**Selected excerpt:**
* Begin *

The following were remarks delivered by Rip Rapson, president and CEO of The Kresge Foundation, during the Gardner Awards Luncheon at Our Common Future in Detroit on October 26. We heard from several conference attendees that they wished to see the written form of his speech. Below is the speech in full.
Thank you Donna [Murray-Brown] for such a gracious introduction.
What an extraordinary, uplifting, sobering conversation. We honor Rosanne [Haggerty] and Sarah [Eagle Heart] today, but they honor us every day through their strength, compassion, clarity of vision, and profound commitment. It is leadership of the highest order.
And permit me to underscore the leadership that Stephen Henderson has provided to this community. When our political leadership was mired in an abyss of dysfunction and moral corrosion, he was unflinching in his insistence on integrity. When our economic situation reached rock-bottom, he arched our conversation toward clarity about causes and urgency about solutions. When we began a downtown renewal, he elevated the moral imperative of putting our neighborhoods and their residents on equal footing. He is a treasure.

* End *

**Work instructions:**
1) From the records, repeat the lines starting with the line containing "Given: Tap the Osteoclast label text" and going on through the line containing "Action: coord(565,537)", leaving out the pictures.
2) Pick up the Gardner Awards Luncheon speech after its final sentence and continue writing it.

**Extracted material:**
* Begin *

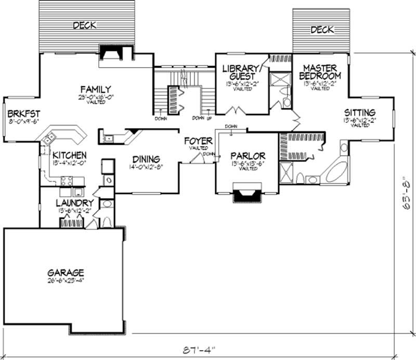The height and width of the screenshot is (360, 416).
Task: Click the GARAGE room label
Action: [66, 272]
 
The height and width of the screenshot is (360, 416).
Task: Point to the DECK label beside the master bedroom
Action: [322, 30]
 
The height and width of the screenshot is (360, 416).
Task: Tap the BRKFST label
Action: [21, 114]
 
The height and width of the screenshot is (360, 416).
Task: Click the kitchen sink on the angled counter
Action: [50, 138]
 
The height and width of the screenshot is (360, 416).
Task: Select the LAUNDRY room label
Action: [74, 203]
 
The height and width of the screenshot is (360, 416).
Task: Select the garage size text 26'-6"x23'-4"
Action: [66, 280]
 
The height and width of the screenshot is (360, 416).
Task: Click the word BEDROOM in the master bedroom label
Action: [321, 75]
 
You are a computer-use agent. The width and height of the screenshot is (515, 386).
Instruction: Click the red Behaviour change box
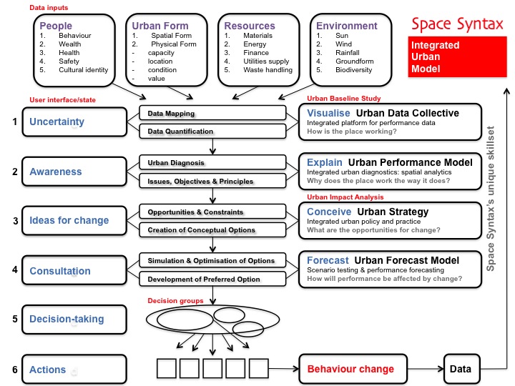pos(350,369)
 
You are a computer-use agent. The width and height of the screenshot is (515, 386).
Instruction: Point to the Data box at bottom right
pos(460,369)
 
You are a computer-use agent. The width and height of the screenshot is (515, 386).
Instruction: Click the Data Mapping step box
pos(212,114)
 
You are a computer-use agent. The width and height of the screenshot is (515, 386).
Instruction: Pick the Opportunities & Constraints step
pos(212,212)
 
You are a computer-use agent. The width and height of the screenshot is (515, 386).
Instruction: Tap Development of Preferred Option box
pos(212,279)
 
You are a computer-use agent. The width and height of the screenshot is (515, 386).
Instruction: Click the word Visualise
pos(328,113)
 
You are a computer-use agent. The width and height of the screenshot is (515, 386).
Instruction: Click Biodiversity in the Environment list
pos(353,70)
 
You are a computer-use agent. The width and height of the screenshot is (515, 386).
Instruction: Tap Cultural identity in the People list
pos(79,70)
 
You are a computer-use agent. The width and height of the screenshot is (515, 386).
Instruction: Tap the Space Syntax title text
pos(456,24)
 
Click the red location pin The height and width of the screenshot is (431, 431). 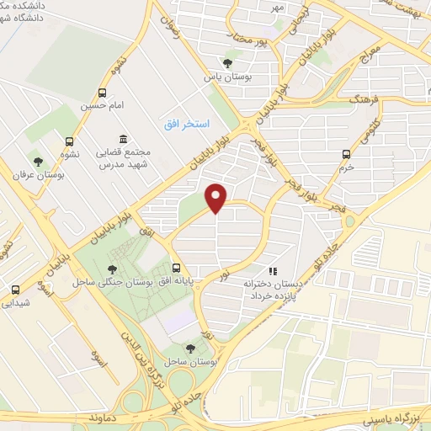[217, 197]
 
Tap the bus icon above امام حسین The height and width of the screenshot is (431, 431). [103, 93]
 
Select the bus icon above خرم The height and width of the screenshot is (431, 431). [346, 154]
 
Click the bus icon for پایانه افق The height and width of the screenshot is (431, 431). [175, 262]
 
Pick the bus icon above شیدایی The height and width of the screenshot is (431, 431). [12, 289]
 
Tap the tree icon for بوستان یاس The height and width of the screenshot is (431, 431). [227, 62]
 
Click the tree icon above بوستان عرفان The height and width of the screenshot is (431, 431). [37, 161]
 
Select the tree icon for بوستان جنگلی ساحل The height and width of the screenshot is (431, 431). [112, 269]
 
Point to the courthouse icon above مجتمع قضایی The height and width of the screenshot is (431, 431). [124, 139]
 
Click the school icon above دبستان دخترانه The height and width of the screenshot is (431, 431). [272, 271]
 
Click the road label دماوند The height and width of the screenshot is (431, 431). [109, 417]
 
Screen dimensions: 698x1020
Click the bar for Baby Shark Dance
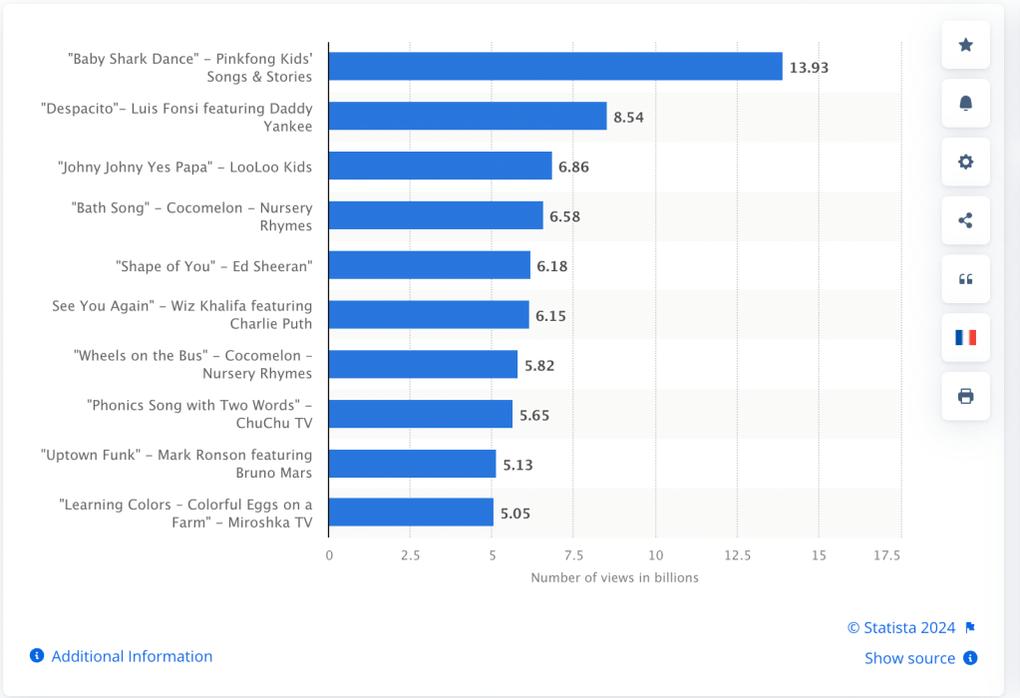coord(555,67)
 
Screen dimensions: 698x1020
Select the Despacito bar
coord(468,117)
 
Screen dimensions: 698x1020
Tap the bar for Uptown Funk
coord(412,464)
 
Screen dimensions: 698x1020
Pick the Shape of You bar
coord(429,265)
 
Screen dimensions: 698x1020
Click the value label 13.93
coord(809,68)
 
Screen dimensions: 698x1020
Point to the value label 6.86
coord(573,167)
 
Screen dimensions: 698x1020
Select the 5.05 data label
coord(514,514)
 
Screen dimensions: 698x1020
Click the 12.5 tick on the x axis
coord(738,554)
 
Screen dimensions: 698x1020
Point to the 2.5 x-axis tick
coord(411,554)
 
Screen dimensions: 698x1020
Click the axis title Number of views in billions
coord(614,577)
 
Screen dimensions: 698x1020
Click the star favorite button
coord(965,45)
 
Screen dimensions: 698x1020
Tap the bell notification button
coord(965,104)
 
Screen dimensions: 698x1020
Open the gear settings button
coord(965,162)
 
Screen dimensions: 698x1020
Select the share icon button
coord(965,220)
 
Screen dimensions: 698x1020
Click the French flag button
coord(965,337)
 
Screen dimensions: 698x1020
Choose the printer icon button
coord(965,396)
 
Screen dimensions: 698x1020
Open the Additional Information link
coord(132,656)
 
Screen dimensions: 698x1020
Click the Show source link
coord(909,658)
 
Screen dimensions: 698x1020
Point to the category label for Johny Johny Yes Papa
coord(184,167)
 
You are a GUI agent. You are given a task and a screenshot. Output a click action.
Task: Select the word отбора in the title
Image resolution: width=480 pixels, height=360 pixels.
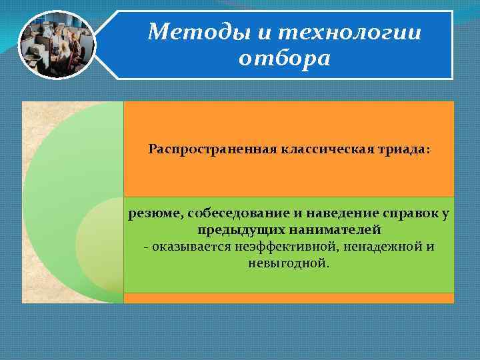[x=284, y=59]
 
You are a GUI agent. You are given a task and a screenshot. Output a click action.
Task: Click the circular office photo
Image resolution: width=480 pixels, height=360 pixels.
[x=57, y=45]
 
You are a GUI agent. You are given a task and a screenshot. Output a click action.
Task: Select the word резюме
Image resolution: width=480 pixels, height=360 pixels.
[x=156, y=213]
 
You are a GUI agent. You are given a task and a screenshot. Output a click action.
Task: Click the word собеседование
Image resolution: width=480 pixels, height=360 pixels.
[x=233, y=213]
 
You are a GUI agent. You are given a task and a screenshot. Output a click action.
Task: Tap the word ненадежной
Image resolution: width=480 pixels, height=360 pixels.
[x=381, y=247]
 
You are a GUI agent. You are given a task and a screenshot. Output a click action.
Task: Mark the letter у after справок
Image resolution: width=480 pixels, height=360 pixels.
[x=445, y=213]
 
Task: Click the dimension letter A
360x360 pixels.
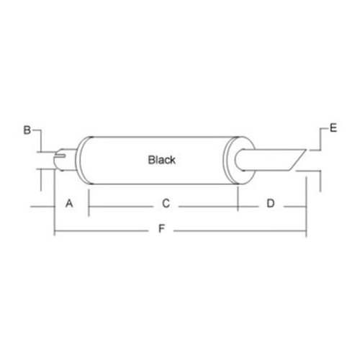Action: click(70, 204)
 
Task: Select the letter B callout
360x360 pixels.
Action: click(27, 130)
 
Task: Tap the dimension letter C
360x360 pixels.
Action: click(165, 204)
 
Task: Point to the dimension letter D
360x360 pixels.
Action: click(270, 204)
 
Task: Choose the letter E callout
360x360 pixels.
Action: click(333, 129)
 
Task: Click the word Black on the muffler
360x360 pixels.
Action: click(161, 160)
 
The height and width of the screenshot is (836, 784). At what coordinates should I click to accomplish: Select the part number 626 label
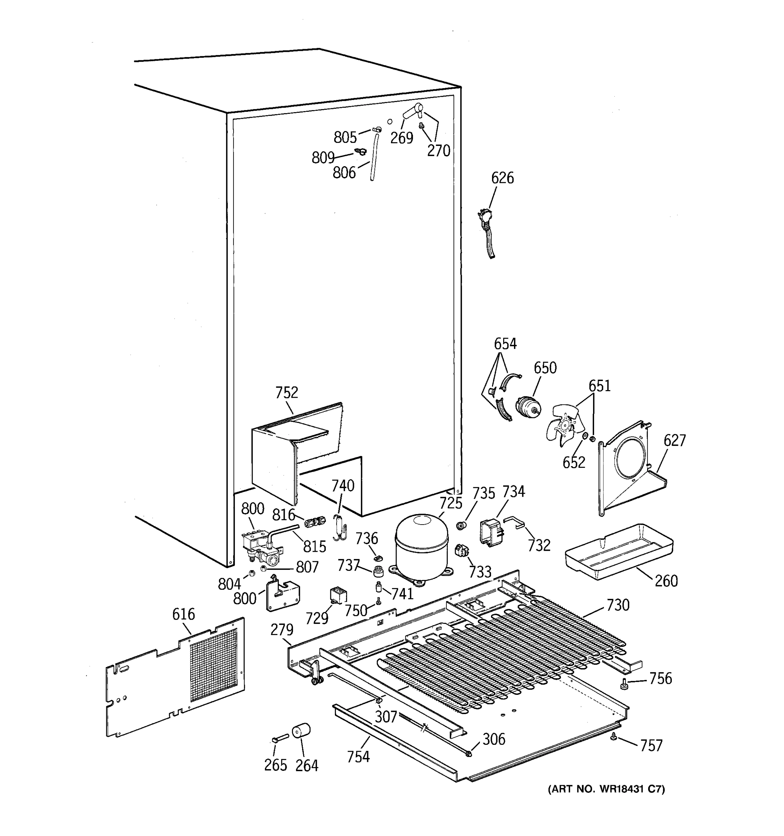coord(502,178)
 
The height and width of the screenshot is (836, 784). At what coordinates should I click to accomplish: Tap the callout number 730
coord(617,605)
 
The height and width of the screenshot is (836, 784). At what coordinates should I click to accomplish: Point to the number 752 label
coord(286,393)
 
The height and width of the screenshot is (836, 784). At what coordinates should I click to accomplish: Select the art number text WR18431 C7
coord(606,789)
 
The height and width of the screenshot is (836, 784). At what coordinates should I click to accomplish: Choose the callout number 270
coord(438,150)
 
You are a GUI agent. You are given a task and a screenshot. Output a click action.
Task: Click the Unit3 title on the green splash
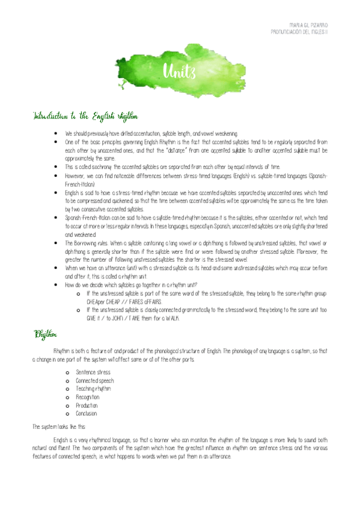pos(180,73)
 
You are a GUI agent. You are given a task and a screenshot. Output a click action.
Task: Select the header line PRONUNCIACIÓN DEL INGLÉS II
pos(299,31)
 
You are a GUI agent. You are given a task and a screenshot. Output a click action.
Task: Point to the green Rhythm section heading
pos(45,334)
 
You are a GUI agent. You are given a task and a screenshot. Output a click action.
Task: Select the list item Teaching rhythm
pos(93,389)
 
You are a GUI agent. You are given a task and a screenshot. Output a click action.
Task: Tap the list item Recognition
pos(88,397)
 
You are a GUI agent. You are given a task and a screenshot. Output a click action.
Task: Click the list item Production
pos(87,405)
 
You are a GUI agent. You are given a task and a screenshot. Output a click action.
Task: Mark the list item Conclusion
pos(87,414)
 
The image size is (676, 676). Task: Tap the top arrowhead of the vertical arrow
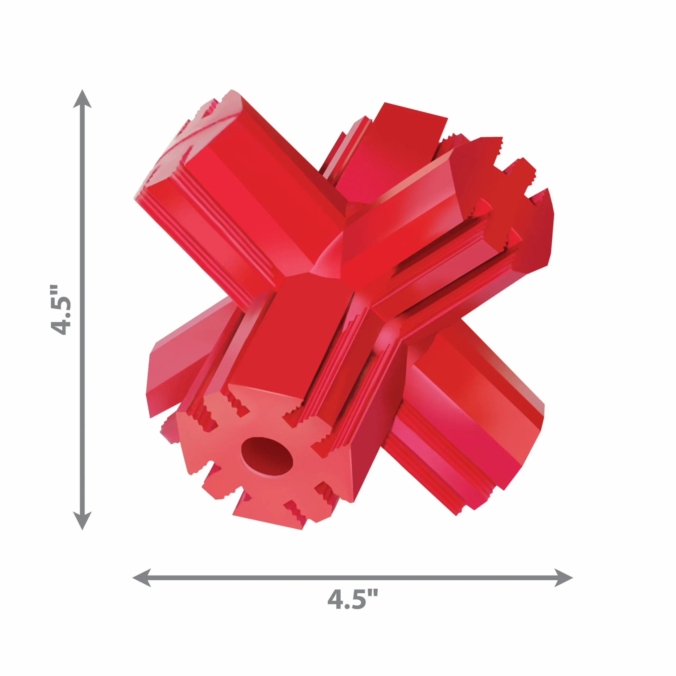click(x=82, y=99)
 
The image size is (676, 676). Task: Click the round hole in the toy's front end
click(x=267, y=456)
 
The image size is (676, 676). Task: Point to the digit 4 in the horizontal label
click(x=336, y=599)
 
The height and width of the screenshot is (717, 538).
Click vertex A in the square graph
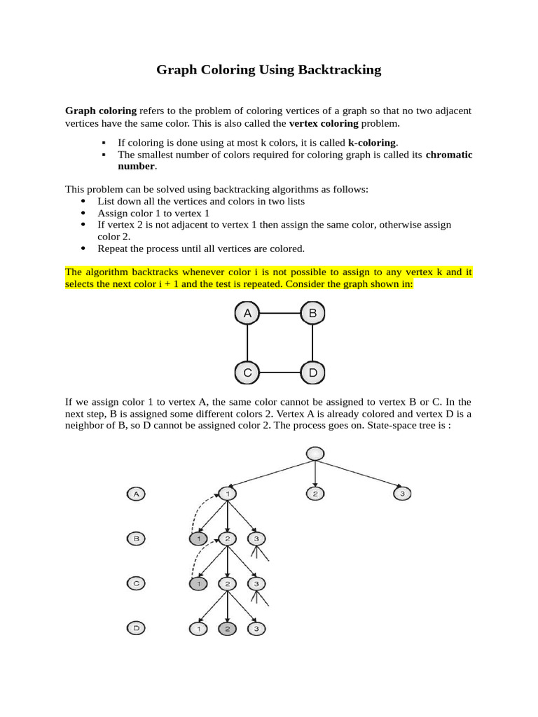(247, 314)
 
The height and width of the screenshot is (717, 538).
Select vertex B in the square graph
(312, 314)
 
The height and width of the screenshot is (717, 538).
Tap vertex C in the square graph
(247, 373)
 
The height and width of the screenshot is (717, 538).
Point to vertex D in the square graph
(312, 373)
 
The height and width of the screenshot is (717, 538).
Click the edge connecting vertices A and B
(280, 314)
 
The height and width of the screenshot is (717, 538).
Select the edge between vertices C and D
(280, 373)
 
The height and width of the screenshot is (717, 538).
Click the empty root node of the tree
(316, 454)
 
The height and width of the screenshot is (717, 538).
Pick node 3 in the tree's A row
(402, 494)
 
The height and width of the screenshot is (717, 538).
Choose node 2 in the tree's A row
(316, 494)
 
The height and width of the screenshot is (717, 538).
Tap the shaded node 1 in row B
(199, 539)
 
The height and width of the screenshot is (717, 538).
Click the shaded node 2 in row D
(228, 629)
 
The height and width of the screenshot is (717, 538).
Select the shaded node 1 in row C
(199, 583)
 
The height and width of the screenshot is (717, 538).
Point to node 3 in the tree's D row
(257, 629)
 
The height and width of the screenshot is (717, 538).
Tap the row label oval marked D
(137, 629)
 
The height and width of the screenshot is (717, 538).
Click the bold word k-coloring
(373, 142)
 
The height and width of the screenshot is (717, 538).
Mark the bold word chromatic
(449, 155)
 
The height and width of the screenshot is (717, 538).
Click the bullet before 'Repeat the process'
(83, 249)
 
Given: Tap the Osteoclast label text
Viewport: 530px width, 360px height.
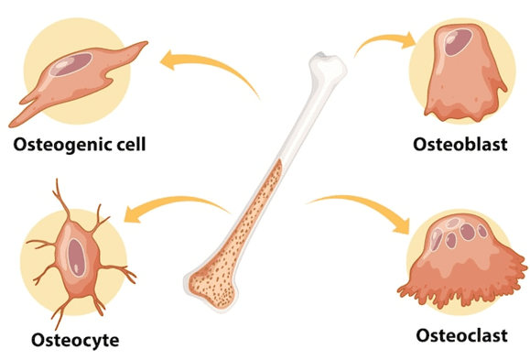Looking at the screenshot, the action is click(460, 334).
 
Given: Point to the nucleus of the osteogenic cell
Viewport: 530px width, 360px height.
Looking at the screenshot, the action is click(73, 65).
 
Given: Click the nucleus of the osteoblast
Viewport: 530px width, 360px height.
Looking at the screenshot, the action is click(455, 39).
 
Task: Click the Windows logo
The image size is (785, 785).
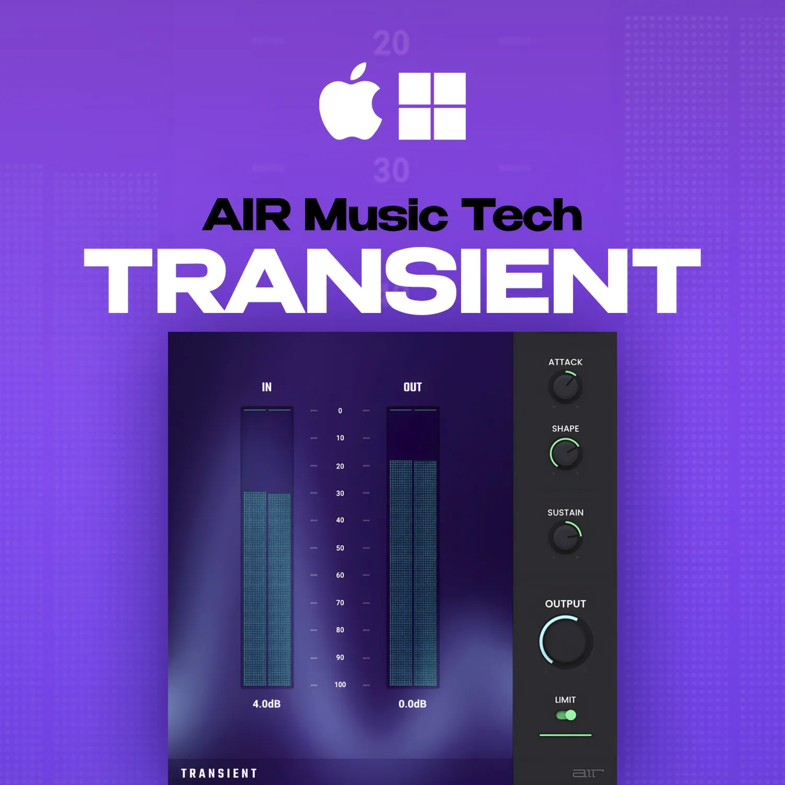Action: coord(432,106)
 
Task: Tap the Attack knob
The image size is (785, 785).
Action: coord(565,387)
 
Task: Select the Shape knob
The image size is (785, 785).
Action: coord(565,454)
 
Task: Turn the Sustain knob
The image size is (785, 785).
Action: coord(565,537)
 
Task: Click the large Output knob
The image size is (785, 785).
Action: coord(566,642)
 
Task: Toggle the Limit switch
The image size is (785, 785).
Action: coord(566,715)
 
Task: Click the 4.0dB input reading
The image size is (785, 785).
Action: coord(266,704)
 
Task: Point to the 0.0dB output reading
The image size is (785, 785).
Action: coord(412,704)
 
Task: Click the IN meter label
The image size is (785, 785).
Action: coord(266,387)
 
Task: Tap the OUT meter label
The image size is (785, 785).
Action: coord(412,387)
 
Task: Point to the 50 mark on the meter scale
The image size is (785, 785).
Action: coord(340,548)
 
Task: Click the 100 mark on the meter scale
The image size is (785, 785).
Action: coord(340,685)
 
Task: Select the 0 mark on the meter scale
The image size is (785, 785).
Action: coord(340,411)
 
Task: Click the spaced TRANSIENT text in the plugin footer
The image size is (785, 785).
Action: coord(219,773)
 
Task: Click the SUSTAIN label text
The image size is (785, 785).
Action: coord(565,513)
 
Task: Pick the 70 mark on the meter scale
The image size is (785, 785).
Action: coord(340,603)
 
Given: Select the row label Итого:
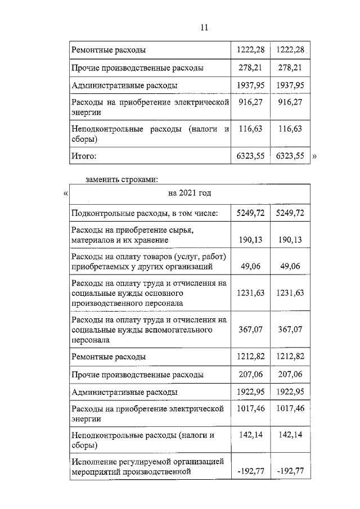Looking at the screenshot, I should (x=84, y=156).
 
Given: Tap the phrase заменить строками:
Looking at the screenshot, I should (x=121, y=180).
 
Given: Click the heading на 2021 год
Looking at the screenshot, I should (x=190, y=193).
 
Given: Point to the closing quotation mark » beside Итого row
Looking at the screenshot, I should (x=314, y=157).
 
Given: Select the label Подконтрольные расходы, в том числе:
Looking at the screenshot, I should (x=144, y=213).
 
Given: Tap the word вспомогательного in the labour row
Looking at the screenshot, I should (x=177, y=330).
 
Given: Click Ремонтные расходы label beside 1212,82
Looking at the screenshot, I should (x=109, y=357).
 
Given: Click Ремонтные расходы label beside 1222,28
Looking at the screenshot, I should (x=109, y=50).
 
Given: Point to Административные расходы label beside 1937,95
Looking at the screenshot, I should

* End *

**Results for the exercise:**
1)
Given: Tap the Osteoclast label text
Viewport: 530px width, 360px height.
Looking at the screenshot, the action is click(460, 334).
 
Given: Point to the nucleus of the osteogenic cell
Viewport: 530px width, 360px height.
Looking at the screenshot, the action is click(73, 65).
 
Given: Click the nucleus of the osteoblast
Viewport: 530px width, 360px height.
Looking at the screenshot, the action is click(455, 39).
 
Task: Click the Windows logo
The image size is (785, 785).
Action: coord(432,106)
 
Task: Tap the Attack knob
The image size is (785, 785).
Action: coord(565,387)
 
Task: Select the Shape knob
The image size is (785, 785).
Action: coord(565,454)
 
Task: Turn the Sustain knob
The image size is (785, 785).
Action: coord(565,537)

2)
After listening to Rosanne and Sarah and Stephen, I’m under no illusions that I can say anything about leadership that hasn’t been said – thank you very much Dan Cardinali and Rob Collier for that. But let me offer a few thoughts about how we at Kresge are viewing leadership in such a disturbing time in our history.
The Primacy of Values
First, . . . a news-flash: this is a challenging environment for principled, authentic leadership.
In the immediate hours after last November’s election, I wrote about the hope felt by so many of us that the vulgarity, bombastic certitude, and mean-spiritedness – indeed cruelty – of the campaign season would yield to a rational consistency of governance norms across party lines . . . across systems of belief . . . across idiosyncratic temperaments.
Well, things didn’t quite turn out that way. Indeed, the term wishful thinking doesn’t begin to do justice given the violence with which that hope has been shattered.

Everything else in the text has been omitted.